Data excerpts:
....
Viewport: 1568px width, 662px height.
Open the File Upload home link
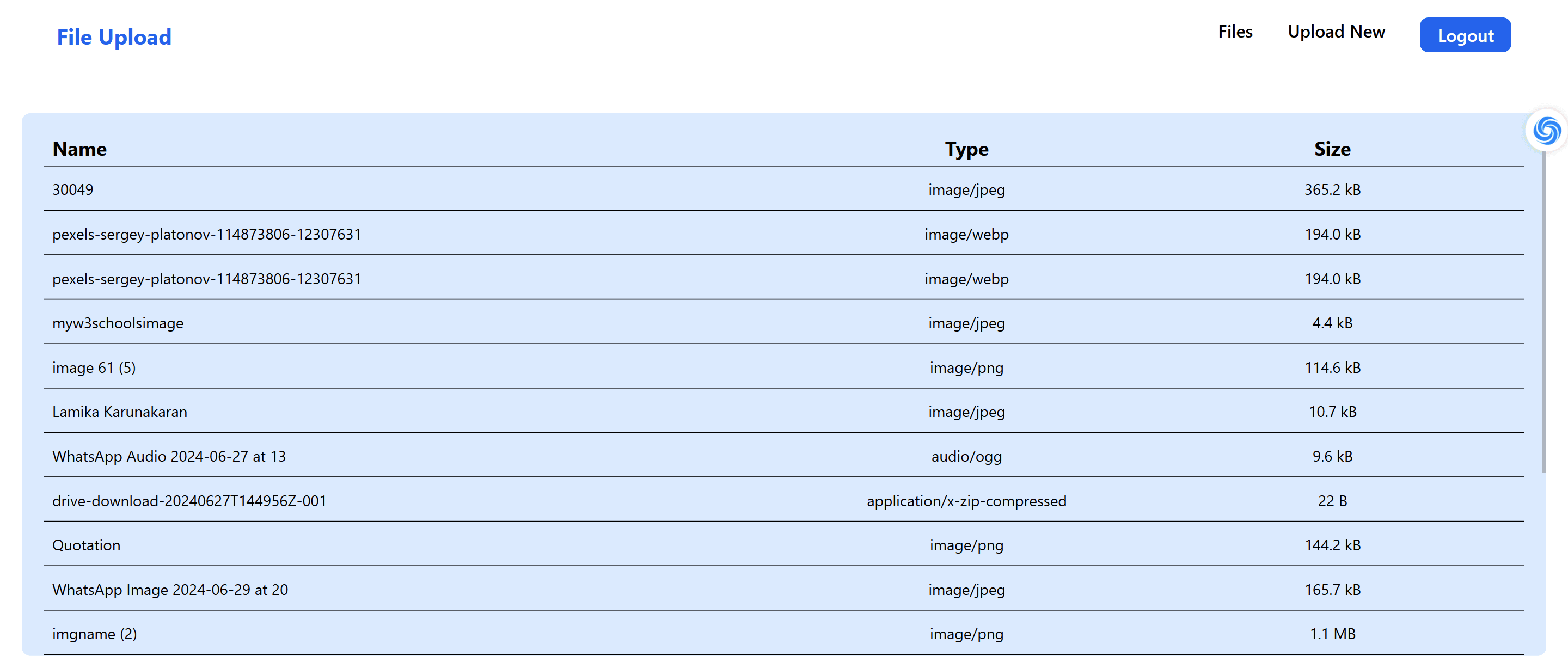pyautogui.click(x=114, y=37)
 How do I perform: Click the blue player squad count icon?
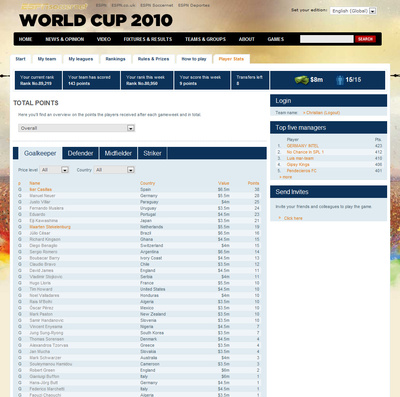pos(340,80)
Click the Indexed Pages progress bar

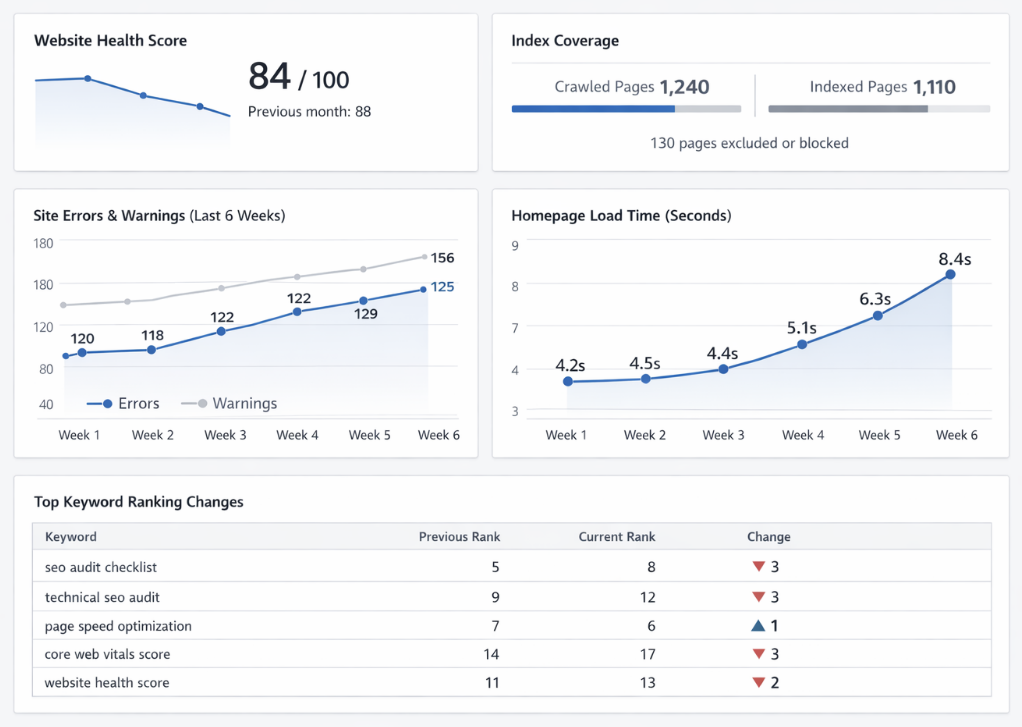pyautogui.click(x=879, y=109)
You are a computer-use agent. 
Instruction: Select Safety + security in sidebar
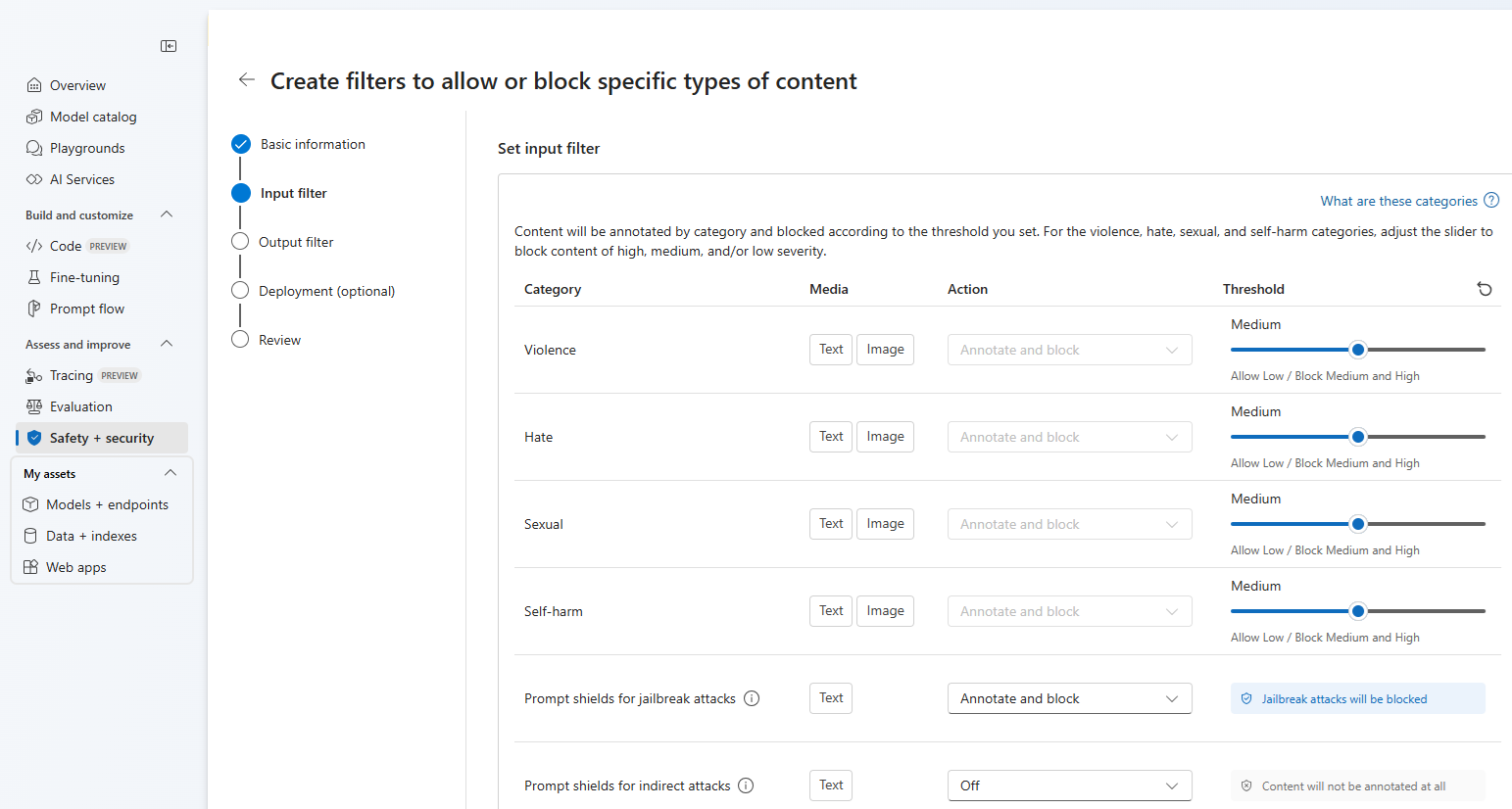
....
About this task » Please print each of the records word for word, keeping the pictures out.

The completed task »
Viewport: 1568px width, 662px height.
Open the File Upload home link
pyautogui.click(x=114, y=37)
 How do I perform: Click the blue player squad count icon?
pos(340,80)
Click the Indexed Pages progress bar

pyautogui.click(x=879, y=109)
You are a computer-use agent. 
Instruction: Select Safety + security in sidebar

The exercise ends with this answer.